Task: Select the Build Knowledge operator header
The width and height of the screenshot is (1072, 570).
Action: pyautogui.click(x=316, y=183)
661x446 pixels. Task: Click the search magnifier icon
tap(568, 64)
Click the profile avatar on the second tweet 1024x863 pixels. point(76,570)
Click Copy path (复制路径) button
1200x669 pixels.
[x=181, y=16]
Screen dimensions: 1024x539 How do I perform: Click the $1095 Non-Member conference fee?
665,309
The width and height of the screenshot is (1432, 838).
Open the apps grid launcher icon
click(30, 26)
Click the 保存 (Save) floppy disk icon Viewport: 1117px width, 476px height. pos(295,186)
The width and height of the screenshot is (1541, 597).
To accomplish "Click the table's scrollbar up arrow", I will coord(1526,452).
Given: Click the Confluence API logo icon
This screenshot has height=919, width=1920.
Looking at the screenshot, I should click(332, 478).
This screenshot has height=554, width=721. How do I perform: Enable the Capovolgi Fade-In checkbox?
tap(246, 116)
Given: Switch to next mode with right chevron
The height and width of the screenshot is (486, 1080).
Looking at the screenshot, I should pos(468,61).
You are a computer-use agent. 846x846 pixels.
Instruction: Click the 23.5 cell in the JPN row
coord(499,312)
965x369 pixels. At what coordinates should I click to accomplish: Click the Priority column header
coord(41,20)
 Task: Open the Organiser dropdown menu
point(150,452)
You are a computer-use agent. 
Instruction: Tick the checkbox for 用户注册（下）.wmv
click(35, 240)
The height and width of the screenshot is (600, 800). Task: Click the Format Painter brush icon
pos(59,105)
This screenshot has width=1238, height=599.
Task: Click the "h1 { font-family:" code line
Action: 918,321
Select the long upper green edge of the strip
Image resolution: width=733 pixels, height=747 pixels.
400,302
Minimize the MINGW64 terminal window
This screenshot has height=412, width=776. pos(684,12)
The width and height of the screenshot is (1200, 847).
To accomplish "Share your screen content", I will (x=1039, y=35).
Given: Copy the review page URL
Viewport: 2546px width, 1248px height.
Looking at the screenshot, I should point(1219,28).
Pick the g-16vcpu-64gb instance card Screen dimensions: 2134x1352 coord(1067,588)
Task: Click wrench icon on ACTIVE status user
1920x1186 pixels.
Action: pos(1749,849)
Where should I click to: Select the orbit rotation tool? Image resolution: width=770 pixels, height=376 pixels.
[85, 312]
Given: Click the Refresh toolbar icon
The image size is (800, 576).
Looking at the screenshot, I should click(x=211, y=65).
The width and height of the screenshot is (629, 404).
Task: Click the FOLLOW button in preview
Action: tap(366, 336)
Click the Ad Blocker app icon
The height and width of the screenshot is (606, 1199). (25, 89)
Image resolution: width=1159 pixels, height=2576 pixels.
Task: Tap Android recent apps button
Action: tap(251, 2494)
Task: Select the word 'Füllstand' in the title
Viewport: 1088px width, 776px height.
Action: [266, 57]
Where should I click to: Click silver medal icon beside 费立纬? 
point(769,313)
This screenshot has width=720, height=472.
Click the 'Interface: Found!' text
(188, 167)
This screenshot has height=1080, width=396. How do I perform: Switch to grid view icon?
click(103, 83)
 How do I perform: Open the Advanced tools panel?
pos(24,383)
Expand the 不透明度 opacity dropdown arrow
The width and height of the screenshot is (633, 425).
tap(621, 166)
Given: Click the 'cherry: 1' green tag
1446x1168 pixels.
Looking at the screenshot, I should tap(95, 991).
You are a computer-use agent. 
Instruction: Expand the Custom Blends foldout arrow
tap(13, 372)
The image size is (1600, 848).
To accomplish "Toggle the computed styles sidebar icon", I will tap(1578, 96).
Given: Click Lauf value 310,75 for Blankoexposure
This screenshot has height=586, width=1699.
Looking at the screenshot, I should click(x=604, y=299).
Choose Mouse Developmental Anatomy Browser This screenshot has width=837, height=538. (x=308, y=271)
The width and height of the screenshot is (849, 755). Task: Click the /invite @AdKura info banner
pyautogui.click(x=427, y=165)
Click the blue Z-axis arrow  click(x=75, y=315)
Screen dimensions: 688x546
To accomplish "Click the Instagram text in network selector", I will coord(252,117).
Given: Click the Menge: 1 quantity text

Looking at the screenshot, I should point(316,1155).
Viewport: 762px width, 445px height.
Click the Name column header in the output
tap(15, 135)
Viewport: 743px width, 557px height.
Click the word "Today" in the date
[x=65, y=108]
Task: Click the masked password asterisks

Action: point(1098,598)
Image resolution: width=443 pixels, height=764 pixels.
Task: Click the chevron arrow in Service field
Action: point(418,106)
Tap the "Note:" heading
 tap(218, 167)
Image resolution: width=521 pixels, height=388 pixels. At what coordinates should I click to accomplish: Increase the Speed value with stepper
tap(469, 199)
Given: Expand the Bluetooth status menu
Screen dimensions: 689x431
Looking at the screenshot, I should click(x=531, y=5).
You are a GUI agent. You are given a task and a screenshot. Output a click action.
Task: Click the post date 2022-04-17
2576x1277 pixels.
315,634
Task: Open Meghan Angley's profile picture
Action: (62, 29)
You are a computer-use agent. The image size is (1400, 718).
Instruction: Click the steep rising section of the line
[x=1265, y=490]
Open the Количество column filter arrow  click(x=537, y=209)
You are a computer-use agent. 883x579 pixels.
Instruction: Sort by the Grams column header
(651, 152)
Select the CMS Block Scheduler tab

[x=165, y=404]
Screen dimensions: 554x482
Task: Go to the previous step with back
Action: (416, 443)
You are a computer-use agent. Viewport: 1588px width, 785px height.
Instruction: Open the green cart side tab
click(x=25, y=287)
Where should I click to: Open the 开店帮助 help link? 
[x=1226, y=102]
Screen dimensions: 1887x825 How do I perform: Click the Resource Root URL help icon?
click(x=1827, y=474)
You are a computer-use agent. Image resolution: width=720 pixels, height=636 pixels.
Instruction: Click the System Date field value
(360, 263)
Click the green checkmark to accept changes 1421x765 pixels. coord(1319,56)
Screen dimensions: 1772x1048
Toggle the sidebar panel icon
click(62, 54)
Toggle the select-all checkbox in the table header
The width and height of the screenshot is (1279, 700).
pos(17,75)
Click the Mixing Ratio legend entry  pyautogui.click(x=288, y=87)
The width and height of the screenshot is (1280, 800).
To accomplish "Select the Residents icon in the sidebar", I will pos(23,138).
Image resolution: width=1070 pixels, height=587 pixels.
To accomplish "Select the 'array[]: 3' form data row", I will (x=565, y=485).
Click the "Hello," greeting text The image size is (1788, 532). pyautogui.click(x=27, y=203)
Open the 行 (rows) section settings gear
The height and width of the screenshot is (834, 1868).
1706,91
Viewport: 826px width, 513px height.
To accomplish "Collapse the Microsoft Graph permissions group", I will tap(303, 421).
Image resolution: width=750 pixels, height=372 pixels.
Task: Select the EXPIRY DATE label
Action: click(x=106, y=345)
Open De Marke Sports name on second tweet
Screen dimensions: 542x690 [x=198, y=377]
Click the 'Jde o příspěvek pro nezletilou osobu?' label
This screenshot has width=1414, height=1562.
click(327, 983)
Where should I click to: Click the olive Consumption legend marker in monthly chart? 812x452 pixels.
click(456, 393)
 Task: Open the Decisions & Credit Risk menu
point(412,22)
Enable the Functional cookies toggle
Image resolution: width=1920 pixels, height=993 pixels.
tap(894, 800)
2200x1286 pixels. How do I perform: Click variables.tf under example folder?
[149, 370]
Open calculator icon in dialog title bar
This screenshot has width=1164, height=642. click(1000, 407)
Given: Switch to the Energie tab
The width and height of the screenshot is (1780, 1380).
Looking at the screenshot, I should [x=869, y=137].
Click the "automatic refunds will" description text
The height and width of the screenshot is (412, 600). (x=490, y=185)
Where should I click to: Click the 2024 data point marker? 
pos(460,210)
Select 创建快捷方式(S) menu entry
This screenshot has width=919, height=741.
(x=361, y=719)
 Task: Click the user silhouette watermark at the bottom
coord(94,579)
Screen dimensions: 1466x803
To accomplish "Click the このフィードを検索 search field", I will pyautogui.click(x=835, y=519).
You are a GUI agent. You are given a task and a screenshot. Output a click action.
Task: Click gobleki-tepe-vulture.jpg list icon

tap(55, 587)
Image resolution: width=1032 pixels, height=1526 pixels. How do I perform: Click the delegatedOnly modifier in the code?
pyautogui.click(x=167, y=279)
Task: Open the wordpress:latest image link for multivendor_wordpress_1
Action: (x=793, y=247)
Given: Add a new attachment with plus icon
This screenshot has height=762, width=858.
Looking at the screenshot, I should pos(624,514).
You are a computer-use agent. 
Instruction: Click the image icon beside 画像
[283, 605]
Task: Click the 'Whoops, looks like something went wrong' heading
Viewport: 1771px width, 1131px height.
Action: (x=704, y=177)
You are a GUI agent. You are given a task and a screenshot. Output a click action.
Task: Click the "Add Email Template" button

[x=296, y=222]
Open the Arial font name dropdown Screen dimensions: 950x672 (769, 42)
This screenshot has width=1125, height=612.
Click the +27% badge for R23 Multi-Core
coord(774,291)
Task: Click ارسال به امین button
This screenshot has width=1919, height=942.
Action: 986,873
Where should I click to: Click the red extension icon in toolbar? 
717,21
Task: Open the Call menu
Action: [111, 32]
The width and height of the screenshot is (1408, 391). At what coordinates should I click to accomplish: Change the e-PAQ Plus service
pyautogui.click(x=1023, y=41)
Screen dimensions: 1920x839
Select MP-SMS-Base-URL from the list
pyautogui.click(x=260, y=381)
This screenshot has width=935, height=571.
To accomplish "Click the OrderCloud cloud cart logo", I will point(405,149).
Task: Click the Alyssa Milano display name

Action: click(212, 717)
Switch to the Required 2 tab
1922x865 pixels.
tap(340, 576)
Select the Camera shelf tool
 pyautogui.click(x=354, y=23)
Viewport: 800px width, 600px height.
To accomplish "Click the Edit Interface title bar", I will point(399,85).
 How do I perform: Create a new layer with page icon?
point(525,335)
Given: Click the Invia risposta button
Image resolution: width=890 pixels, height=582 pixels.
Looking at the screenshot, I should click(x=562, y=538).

---+---

**WHAT YOU NEED TO DO:**
The reply should consist solely of the lines above from the one that has "Given: Click the Refresh toolbar icon" through the one that has "Click the blue", reproduced exactly.

**PROBLEM SOLUTION:**
Given: Click the Refresh toolbar icon
The image size is (800, 576).
Looking at the screenshot, I should click(x=211, y=65).
The width and height of the screenshot is (629, 404).
Task: Click the FOLLOW button in preview
Action: tap(366, 336)
Click the Ad Blocker app icon
The height and width of the screenshot is (606, 1199). (25, 89)
Image resolution: width=1159 pixels, height=2576 pixels.
Task: Tap Android recent apps button
Action: tap(251, 2494)
Task: Select the word 'Füllstand' in the title
Viewport: 1088px width, 776px height.
Action: [266, 57]
Where should I click to: Click silver medal icon beside 费立纬? 
point(769,313)
This screenshot has width=720, height=472.
Click the 'Interface: Found!' text
(188, 167)
This screenshot has height=1080, width=396. How do I perform: Switch to grid view icon?
click(103, 83)
 How do I perform: Open the Advanced tools panel?
pos(24,383)
Expand the 不透明度 opacity dropdown arrow
The width and height of the screenshot is (633, 425).
tap(621, 166)
Given: Click the 'cherry: 1' green tag
1446x1168 pixels.
Looking at the screenshot, I should tap(95, 991).
You are a computer-use agent. 
Instruction: Expand the Custom Blends foldout arrow
tap(13, 372)
The image size is (1600, 848).
To accomplish "Toggle the computed styles sidebar icon", I will tap(1578, 96).
Given: Click Lauf value 310,75 for Blankoexposure
This screenshot has height=586, width=1699.
Looking at the screenshot, I should click(x=604, y=299).
Choose Mouse Developmental Anatomy Browser This screenshot has width=837, height=538. (x=308, y=271)
The width and height of the screenshot is (849, 755). Task: Click the /invite @AdKura info banner
pyautogui.click(x=427, y=165)
Click the blue Z-axis arrow  click(x=75, y=315)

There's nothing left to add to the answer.